The Advantages of Non-Judicial Enforcement of International Court Decisions
I’m very grateful to Tomer Broude (travel safely, Tomer!) both for organizing this APSA roundtable as well as suggesting this online “preview.” I’ve enjoyed all of the terrific contributions of the APSA attendees and look forward to hashing some of these questions out in person on Friday. Indulging my prerogative as a co-host (at least in the blogosphere), I want to both respond to some of the earlier posts and then offer my own thoughts on the roundtable topic.
This is a great question that implicitly challenges a realist or rational choice paradigm of international relations because such a paradigm has a difficult time explaining the rise of international tribunals that sometimes enforce private party rights against the wishes of states.

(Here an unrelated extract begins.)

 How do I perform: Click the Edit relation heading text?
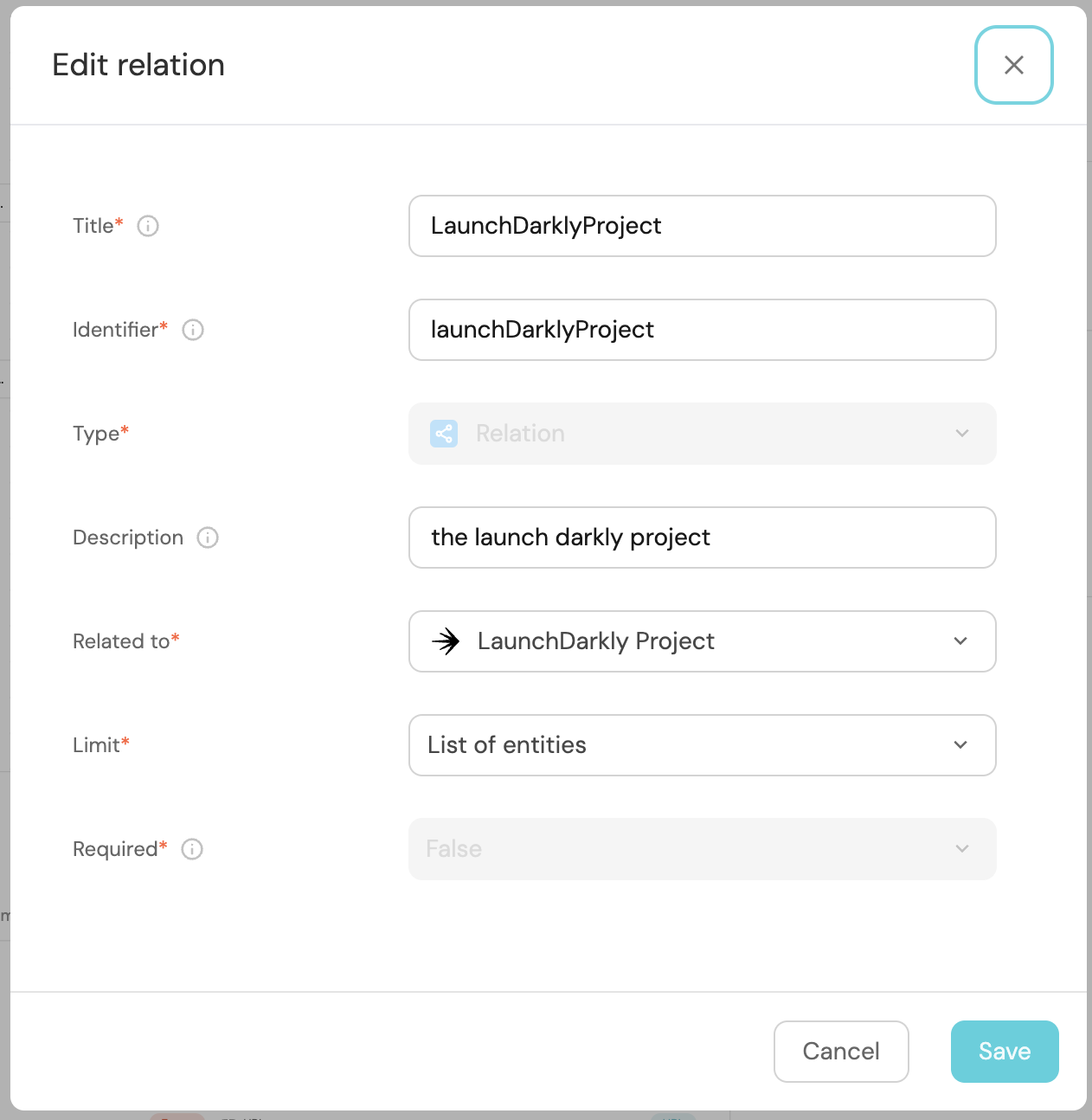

While I certainly don’t have an answer to this question, I can point to one possible answer offered in the recently published “The Limits of Leviathan” by Paul Stephan and Robert Scott. In their view, states may choose to “formalize” international law enforcement through international tribunals for many of the same reasons private parties choose to formalize “cooperation” through contracts. That is to say, states use international law and formal international law enforcement mechanisms in order to demonstrate their responsibilites and their willigness to make binding commitments. This view, which I can’t do full justice to here, seems promising, at the very least. Moreover, along with Larry and Kal, it asks the right question: “why do states create international tribunals?”. Too many international law scholars never bother to ask this fundamental question before jumping to their normative case in favor of more and stronger versions of such tribunals.
(2) Like Tom, however, my focus at this roundtable is on the relationship between national courts and international tribunals, particularly efforts to require national courts to formally adhere to decisions made by international courts.
The U.S. Supreme Court’s recent decision in Sanchez Llamas v. Oregon provides a nice case study of the broader systemic relationship between national courts and the permanent international courts like the ICJ. In Sanchez-Llamas, the U.S. Supreme Court held that federal courts owed “respectful consideration” of the ICJ’s views, but that it could still reject those views (which it did without much difficulty).
As loyal readers of this blog may know, I believe this approach is necessary as a matter of U.S. domestic law (and I’ve even grinded out a whole law review article on it here). But for the purposes of this roundtable, it is also worth offering an explanation as to why states might enter into a international dispute settlement system like the ICJ that does NOT require domestic judicial enforcement.
At least traditionally, international tribunals like the ICJ rely heavily on enforcement by political rather than judicial domestic organs. Such a system conforms more closely with the origins of the ICJ in the international arbitration system, where rules bind only parties to the actual arbitration and general principles articulated in a decision may be influential, but are never formally binding.
States that shift from this traditional discretionary “political” enforcement to formalized “judicial” enforcement are making a very big commitment. Not only are they entering into a commitment to bind themselves to the resolution of particular disputes by an international tribunal (as in arbitration), but they are also subjecting themselves to the development of broader legal principles articulated by that international tribunal that bind them to commitments outside of the particular dispute over which the tribunal has asserted jurisdiction.
That possibility was raised by the ICJ’s increasingly aggressive performance in the trilogy of Vienna Convention cases against the U.S. By the end of the third ICJ decision, the ICJ had asserted a broad power to not only issue binding interpretations of the Vienna Convention on Consular Relations in a particular case, but also to require particular domestic remedies for certain VCCR violations in any future case, even if brought by a different country, as long as it involved capital or other severe punishment. The ICJ’s invention of a broad “capital punishment” addendum to the consular relations treaty, when combined with the “domestic judicial remedy” requirement, was surprising enough. To then claim it was also a general principle binding all future consular relations cases is overreaching, requiring the U.S. to undertake obligations far beyond what it had bargained for when it entered into the original ICJ Statute and VCCR protocol.
Many of these problems can be resolved by keeping domestic judicial courts out of the process of enforcing international tribunal judgments. If an international tribunal overreaches, as the ICJ arguably did here, then a political decision to ignore or limit the decision can be made. Or the political decision to go along with the decision might also be made if the new norms are attractive and advantageous. Such on/off decisions can’t be made by domestic courts, at least not very easily, and not without undermining what makes independent domestic courts attractive in the first place.
This is not to say that domestic courts will never play a meaningful role in the implementation of international tribunal judgments. My main point here is that when domestic courts are allocated such power, this represents a tremendous commitment that departs from traditional understandings of how international courts like the ICJ operate. For this reason, such commitments are rarely undertaken. And if they are, they need a clearer legal and political foundation than was provided by the ICJ and the Vienna Convention on Consular Relations.